What is MIME sniffing and why is it dangerous?

MIME sniffing is when a browser ignores the declared Content-Type and guesses the type from the bytes. An attacker can upload a file labelled as an image that actually contains HTML or script, and a sniffing browser may execute it. Sending X-Content-Type-Options: nosniff disables this guessing.

Why is image/svg+xml marked high risk?

SVG is XML and can contain inline script tags and event handlers. When served inline with an image type, a hostile SVG can run JavaScript in your origin, making it a stored XSS vector. Sanitise SVG uploads or serve them as downloads.

When should I use application/octet-stream?

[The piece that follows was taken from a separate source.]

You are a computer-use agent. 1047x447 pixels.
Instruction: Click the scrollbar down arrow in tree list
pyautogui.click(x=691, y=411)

Use it for arbitrary binary downloads you do not want the browser to render, paired with Content-Disposition: attachment and nosniff. Be aware that without nosniff some browsers will still sniff octet-stream into HTML.

Does the correct Content-Type matter if I also set nosniff?

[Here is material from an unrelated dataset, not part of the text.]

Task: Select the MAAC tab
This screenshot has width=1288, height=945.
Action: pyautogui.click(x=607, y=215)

Yes. Even with nosniff, some types require the exact Content-Type to work, such as application/wasm for streaming compilation and ES modules. Setting the right type and nosniff together is the safe combination.

Is my input sent to a server?

No. The lookup runs against a registry bundled into the page and executes entirely in your browser. Nothing you type is transmitted.

MIME Type Inspector & Security Risk Checker

The Content-Type header tells the browser how to treat a response, and getting it wrong is a recurring source of security bugs. A file served with the wrong type can be sniffed into something executable, and the right type is sometimes required for a feature to work at all. This tool maps any MIME type or file extension to its security profile so you can serve it safely.

How it works

The tool matches your input against a bundled registry, first as an exact MIME type, then as a file extension, then as a partial type name. For the matched entry it reports:

Canonical Content-Type — the value to put in the header.
Sniffability — whether browsers may MIME-sniff this type when nosniff is absent.
Risk level — high for executable or scriptable types (HTML, JavaScript, SVG), lower for inert data and raster images.
Recommended header — X-Content-Type-Options: nosniff, which disables content sniffing across the board.
CSP directive — which Content-Security-Policy directive governs loading this type, for example script-src for JavaScript and img-src for images.

Example and tips

Look up .svg and the tool flags it high risk: SVG can embed <script>, so a hostile upload served inline runs in your origin. The guidance is to sanitise it or serve it with Content-Disposition: attachment. By contrast image/png is low risk, yet the tool still recommends nosniff so a mislabelled HTML payload cannot be sniffed into a document.

A safe default for almost every response is to set the correct Content-Type and always add X-Content-Type-Options: nosniff. Reserve inline rendering for types you fully control, and serve untrusted uploads as attachments.